### PASSAGE TO READ
━━━━━━━━━━━━━━━━━━━━━━━━━━━━━━

Because you can't trust their books, investing in American (and Canadian banks imo) is a faith-based investment. If you really trust Goldman Sachs and Citigroup, that's another matter (I don't trust them)

You don't have to take my word for it. The Atlantic magazine ran a now famous article on exactly this issue of the complexity / untrustworthiness of bank financial reporting.
http://www.theatlantic.com/magazine/archive/2013/01/whats-inside-americas-banks/309196/

I am not alone in my criticisms. In fact it appears that *most financial experts agree with me* at least with respect to disclosure of risk exposure. Quoting from The Atlantic:



> A recent survey by Barclays Capital found that more than half of institutional investors did not trust how banks measure the riskiness of their assets. When hedge-fund managers were asked how trustworthy they find “risk weightings”—the numbers that banks use to calculate how much capital they should set aside as a safety cushion in case of a business downturn—about 60 percent of those managers answered 1 or 2 on a five-point scale, with 1 being “not trustworthy at all.” None of them gave banks a 5.

━━━━━━━━━━━━━━━━━━━━━━━━━━━━━━

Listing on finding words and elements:
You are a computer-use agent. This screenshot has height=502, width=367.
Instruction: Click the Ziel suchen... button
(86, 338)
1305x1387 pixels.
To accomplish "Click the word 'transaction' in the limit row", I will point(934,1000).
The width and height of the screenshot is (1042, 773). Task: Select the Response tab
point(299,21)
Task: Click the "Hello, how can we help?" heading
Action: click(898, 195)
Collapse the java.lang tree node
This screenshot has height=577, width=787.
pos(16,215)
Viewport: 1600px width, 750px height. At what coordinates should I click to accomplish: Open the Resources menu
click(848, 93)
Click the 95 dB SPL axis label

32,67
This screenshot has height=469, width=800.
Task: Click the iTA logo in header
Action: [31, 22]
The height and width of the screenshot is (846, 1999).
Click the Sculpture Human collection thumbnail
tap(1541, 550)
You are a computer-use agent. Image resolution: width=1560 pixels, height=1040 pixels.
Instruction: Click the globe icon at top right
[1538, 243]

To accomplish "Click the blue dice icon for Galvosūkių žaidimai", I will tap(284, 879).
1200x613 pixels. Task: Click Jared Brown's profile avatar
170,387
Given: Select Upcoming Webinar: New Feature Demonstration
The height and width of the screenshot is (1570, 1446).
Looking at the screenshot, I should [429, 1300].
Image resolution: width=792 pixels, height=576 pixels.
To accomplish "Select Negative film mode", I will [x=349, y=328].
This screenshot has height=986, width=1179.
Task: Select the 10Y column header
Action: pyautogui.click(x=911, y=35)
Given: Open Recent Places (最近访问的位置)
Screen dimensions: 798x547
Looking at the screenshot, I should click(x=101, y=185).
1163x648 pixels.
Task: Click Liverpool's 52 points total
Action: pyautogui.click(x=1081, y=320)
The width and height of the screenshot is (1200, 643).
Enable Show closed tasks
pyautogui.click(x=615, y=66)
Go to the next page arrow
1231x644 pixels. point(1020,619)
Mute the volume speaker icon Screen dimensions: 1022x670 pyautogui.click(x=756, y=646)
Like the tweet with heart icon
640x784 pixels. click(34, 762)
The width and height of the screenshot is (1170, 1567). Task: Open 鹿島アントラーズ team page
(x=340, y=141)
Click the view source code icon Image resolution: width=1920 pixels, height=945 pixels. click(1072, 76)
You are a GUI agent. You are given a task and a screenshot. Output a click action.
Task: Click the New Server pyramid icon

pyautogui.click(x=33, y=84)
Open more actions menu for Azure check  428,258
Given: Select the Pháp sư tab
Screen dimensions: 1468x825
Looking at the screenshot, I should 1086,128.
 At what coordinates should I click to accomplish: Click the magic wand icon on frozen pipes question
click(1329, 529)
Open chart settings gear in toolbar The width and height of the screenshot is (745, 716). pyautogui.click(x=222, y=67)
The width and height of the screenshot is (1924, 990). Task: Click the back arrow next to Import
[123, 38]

━━━━━━━━━━━━━━━━━━━━━━━━━━━━━━

### OBJECTIVES
1 – In the post on trusting bank financial reporting, can you write out the part that opens with the words containing "Because you can't" and closes with "don't trust them)", word for word?
2 – In the post on trusting bank financial reporting, why does the author call investing in American banks a faith-based investment?
This listing was taken from a separate source.

### SOLUTIONS
1 –
Because you can't trust their books, investing in American (and Canadian banks imo) is a faith-based investment. If you really trust Goldman Sachs and Citigroup, that's another matter (I don't trust them)

2 – The author calls it faith-based because you can't trust the banks' books.